I was diagnosed with stage III breast cancer on June 16, 2004, just nine days before my daughter was leaving for the Virgin Islands to get married. I had a sore lump in my left breast and went to my gynecologist for a mammogram. I really didn't think much about it because I'd had fibrocysts in the past that just went away.
My doctor also thought the lump was just a fibrocyst, but I did have a mammogram. Three days later, my doctor called to tell me that the mammogram was inconclusive, and because my sister had been diagnosed with breast cancer 11 years earlier, he wanted me to see a surgeon for a second opinion. I immediately requested an appointment with the surgeon who treated my sister because she has done so well.
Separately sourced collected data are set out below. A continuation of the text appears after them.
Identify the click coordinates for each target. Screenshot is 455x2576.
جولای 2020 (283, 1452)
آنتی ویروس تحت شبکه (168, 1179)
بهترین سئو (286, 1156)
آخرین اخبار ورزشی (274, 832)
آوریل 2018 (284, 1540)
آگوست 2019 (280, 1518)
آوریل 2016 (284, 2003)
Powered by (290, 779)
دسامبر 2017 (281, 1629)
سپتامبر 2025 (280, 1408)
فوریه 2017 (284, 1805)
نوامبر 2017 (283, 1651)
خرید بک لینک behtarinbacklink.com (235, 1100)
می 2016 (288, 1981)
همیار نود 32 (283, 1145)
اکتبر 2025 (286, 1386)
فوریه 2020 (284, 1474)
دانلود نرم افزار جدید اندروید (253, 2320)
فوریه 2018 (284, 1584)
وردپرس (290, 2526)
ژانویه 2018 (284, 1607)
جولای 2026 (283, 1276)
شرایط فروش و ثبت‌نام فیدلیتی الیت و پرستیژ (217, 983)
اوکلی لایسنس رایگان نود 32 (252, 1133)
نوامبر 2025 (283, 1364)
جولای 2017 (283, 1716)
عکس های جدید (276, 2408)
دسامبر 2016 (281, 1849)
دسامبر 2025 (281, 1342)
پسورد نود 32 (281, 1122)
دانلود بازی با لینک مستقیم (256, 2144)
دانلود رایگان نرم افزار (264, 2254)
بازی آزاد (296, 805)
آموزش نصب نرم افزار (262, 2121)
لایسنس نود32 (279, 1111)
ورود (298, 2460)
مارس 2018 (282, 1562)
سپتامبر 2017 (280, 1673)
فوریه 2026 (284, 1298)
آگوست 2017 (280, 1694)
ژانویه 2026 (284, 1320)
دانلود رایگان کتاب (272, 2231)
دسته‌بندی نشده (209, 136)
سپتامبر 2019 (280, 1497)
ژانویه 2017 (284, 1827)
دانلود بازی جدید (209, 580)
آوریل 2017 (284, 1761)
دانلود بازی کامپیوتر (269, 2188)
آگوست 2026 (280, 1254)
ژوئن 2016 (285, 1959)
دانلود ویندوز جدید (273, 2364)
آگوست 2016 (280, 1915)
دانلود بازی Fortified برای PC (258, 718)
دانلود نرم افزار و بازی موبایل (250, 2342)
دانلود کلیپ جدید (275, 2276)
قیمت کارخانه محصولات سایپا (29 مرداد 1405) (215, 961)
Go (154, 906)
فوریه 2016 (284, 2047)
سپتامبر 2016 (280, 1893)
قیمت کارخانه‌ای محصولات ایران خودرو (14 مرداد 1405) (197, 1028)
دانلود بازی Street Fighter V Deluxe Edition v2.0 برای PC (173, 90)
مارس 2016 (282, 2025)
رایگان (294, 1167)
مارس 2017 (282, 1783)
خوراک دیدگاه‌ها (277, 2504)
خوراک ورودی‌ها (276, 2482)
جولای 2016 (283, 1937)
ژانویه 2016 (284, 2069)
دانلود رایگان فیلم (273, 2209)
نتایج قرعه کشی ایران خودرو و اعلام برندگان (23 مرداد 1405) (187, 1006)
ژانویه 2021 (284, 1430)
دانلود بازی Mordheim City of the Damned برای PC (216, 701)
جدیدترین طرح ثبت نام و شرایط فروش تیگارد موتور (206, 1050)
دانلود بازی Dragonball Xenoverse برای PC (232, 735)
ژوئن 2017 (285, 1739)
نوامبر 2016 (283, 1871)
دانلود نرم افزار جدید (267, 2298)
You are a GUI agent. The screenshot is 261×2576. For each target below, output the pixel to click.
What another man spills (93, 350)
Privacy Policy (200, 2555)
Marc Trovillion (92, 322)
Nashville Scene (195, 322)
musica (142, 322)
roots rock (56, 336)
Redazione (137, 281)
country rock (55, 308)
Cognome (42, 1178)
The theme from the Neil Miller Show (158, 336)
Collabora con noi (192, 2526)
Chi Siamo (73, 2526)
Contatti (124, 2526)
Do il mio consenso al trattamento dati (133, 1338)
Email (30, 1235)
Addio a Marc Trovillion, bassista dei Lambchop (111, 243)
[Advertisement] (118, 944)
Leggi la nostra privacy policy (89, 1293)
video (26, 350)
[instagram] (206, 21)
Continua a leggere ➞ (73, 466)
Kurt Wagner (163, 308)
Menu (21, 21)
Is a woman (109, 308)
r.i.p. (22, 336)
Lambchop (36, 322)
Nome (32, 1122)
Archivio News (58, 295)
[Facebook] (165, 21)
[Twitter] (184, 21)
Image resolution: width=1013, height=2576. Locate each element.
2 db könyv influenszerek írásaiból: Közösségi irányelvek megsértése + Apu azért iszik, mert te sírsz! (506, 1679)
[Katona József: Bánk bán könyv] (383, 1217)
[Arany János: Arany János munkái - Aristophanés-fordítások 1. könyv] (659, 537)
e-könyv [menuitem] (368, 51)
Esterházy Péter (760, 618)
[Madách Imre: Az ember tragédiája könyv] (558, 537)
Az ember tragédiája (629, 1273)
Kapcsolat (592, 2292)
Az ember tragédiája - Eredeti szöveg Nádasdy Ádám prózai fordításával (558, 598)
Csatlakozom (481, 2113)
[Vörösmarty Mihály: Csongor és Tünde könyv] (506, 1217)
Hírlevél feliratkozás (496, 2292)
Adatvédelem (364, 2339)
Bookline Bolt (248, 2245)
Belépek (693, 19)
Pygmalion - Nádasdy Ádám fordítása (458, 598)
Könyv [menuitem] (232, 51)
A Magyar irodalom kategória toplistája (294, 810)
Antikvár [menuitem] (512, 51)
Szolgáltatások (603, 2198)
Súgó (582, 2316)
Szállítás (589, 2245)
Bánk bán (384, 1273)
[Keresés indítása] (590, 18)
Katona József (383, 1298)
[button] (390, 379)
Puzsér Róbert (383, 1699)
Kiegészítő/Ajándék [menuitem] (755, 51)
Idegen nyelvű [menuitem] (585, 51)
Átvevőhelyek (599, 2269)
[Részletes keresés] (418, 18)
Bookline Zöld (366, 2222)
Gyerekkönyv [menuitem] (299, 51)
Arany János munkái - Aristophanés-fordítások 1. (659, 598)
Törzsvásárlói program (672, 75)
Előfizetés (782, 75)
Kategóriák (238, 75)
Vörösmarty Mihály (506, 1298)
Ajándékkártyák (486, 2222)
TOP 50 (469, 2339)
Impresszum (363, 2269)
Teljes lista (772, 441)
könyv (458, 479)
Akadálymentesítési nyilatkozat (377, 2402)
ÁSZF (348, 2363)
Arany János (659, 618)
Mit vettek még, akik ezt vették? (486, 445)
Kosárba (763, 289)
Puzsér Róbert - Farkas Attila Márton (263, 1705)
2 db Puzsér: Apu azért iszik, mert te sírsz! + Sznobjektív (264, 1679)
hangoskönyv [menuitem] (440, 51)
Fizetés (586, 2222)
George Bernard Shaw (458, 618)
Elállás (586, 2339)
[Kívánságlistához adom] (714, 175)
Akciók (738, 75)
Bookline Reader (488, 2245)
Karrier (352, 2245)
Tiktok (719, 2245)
The following week I saw the surgeon. He looked over my mammogram films and said, "I'm concerned about this lump here." He ordered a biopsy that day and my husband and I received the dreaded news before we left his office. My main concern was not telling my daughter until after she returned from her wedding. We are very close, but I did not want to sadden the most important day of her life. I had to act like everything was fine for nine days—I would deal with the cancer later.
Of course, I was a basket case in private and cried for the first two days. On the third day, my daughter wanted us to have a mother and daughter day of shopping before her big day. I could not say no because she would want to know why. But I didn't know how I could spend the whole day with her and act like everything was fine. I just prayed that God would get me through this.
That morning I drove from my house to her apartment with tears running down my face. I begged God to let me get through this day and not break down in front of my daughter. I stopped in a parking lot near her house to redo my makeup and I kept telling myself, "I have to do this."
The minute I saw my daughter at the door, a peace came over me that I cannot explain. It had to be God's work because I'm not that strong. We had a great day together, and I did not shed a tear. Back at her apartment, I gave her a hug and drove off. But just a few miles away, reality hit me again—"I have cancer!"--and I cried all the way home.
I am a Christian, but this is the first time I have experienced the real presence of God answering a prayer of desperation. My daughter had her beautiful wedding and I was able to spare her the news until the day she returned home. She understood why I did not tell her and she was with me the next day for my second chemo treatment.
I have since finished my treatments and the lump has all but disappeared. I will meet with my surgeon next week to decide whether I'll have a lumpectomy or a mastectomy. In the meantime, I continue to pray and know that God is with me all the way. I realize not all women with breast cancer have the support of a loving family and friends as I do, but you can have a higher support—GOD. He is there for all of you, if you just ask Him.